Having begun to get nervous, his peculiar body movements—that suggested imminent nausea—and, once we had taken off and the seat-belt lights had dimmed, his second disappearance to the rear of the plane, did not help, especially as he stood next to the emergency exit, not exactly playing with the big handle that would send him to oblivion and depressurise the rest of us into very unhappy bears indeed, but within touching distance thereof. Of course, he may just have been worried about deep vein thrombosis—on a flight barely longer than an hour?

I was getting very antsy indeed, as was another lady across the aisle, with whom a Cissie and Ada exchange of “what’s he up to?” followed. The passenger in seat 20C then resumed his place as the trolley came towards us, and he kept looking towards the front of the plane, which of course he could not reach because the trolley was in his way. Or maybe he was just really keen to get his Alitalia Mars bar and Coke.

escalating panic

I asked the Italian, sotto voce, if he could tell the steward, in Italian, that we had concerns, which he refused to do. The words “Nervous Nerys” may have been used.

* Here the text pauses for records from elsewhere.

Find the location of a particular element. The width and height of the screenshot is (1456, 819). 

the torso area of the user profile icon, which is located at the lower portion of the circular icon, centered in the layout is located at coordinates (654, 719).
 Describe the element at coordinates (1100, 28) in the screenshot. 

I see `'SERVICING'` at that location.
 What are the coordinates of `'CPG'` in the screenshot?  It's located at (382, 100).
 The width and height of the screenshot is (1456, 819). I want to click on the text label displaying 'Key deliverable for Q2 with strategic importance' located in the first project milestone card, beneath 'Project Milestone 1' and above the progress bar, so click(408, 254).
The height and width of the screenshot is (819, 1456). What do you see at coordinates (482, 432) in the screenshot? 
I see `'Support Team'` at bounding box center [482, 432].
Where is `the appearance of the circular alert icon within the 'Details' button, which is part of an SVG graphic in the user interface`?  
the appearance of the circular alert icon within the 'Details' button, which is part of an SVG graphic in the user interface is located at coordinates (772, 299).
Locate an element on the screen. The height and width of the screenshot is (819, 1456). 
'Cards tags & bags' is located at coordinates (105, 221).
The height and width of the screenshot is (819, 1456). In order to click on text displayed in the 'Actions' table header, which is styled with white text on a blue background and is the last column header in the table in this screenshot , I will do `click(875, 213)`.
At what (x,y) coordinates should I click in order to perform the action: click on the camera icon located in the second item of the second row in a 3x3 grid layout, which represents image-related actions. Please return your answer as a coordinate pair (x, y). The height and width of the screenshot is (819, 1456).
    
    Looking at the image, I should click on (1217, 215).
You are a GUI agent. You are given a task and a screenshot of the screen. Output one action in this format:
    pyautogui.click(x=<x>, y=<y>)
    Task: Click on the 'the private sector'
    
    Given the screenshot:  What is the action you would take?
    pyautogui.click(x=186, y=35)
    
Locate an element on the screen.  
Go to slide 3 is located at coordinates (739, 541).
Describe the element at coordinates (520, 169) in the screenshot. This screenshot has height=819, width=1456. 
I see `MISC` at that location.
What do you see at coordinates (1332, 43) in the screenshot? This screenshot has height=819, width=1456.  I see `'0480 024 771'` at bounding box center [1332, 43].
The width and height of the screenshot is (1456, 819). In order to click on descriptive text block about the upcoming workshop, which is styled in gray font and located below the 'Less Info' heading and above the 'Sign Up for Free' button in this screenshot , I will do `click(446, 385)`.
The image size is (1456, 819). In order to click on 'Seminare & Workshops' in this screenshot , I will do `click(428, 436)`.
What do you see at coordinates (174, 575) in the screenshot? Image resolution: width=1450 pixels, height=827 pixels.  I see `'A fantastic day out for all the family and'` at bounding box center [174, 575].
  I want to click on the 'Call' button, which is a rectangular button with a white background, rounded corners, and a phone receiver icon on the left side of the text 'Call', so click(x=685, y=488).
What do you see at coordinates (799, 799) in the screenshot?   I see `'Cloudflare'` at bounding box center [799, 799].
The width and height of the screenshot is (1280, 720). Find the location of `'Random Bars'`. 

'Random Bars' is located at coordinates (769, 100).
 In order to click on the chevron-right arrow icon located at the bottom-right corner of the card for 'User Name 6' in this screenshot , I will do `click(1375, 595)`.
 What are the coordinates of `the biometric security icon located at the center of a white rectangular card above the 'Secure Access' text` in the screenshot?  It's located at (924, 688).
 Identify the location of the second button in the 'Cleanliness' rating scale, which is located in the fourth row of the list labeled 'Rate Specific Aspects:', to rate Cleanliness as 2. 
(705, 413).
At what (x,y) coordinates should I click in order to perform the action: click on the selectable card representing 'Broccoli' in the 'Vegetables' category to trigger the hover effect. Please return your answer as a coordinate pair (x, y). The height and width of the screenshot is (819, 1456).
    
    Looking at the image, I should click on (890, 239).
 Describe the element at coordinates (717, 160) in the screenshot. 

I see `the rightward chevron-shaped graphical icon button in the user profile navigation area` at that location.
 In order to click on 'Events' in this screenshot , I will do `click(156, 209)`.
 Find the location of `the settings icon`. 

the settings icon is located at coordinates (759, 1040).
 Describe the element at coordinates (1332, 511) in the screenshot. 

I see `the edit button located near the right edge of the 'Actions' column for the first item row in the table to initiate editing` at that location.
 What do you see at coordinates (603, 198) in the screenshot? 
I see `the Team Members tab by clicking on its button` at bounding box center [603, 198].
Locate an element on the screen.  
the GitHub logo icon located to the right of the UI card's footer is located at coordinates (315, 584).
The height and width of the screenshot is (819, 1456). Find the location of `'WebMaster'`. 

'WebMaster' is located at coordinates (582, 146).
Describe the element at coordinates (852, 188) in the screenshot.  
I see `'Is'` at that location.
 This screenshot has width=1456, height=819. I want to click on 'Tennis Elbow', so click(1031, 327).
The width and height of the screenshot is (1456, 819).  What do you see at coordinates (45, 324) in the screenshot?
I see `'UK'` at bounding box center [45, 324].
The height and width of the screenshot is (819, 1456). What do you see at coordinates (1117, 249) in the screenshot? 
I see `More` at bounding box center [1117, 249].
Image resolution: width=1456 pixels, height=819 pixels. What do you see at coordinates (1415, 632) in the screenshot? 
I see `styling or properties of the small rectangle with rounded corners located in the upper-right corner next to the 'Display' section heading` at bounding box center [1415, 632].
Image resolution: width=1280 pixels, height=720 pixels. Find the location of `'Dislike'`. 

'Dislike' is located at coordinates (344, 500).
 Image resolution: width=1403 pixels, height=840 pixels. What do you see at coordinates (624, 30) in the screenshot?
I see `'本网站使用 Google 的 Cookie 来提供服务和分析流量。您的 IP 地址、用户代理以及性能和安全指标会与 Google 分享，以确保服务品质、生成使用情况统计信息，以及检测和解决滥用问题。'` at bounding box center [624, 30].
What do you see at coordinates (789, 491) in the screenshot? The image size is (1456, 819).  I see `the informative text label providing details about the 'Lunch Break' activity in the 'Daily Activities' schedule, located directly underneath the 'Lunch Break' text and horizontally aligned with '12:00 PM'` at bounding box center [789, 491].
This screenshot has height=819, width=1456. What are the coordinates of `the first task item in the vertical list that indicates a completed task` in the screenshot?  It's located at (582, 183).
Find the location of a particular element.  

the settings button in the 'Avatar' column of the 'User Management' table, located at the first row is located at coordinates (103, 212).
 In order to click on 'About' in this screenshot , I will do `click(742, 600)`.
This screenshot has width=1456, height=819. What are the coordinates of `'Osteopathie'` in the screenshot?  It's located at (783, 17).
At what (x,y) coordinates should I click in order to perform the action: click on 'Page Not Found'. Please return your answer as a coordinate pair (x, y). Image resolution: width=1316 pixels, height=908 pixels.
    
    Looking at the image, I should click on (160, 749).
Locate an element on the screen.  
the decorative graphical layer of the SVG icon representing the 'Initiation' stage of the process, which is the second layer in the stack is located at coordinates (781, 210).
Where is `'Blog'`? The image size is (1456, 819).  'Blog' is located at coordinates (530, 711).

After the trolley passed, matey was back on his feet, again taking position adjacent to the big handle. To make matters even more interesting he appeared to be letting on to various other passengers on the plane in a “now, lads!” sort of a way. Or maybe his party had not been seated together and he was making sure all was well.

Your intrepid reporter took this opportunity to alert the steward, saying that it was probably nothing and giving the feeble example of his having the temerity to use the toilet without Home Office permission. The steward said he’d keep an eye, had a brief word with the captain via intercom and switched the seat-belt sign back on so that we all had to remain seated into
Heathrow.

I had my biro ready to inflict enough pain to stop anything nefarious, and Walter Mitty headlines—“Angel of flight 337: ‘I was just doing what any heroine would do’”—fought with more realistic versions—“Disgraced lawyer castrates peace envoy with Bic pen: ‘I was only going for my sandwiches!’ pipes UN delegate”.

An Overreaction?

By way of postscript, as I was getting a grade A1 rollicking in terminal 2 from the Italian, the lady across the aisle came up and thanked me for speaking out because the passenger concerned was behaving so oddly and had his chest shaved “like they do”. Or perchance he was naturally bare-chested as many men from the Mediterranean are.

Complete overreaction? Probably. I doubt any genuine terrorist would have been put off mass mayhem by a fasten your seat-belts sign. I can only tell you I was genuinely concerned, as were other passengers, and that the crew evidently decided better safe than sorry. Had an air marshal had been aboard and had used terminal force it would certainly have been on my conscience, so perhaps you’ll understand why I won’t be throwing any eggs at the Met this week.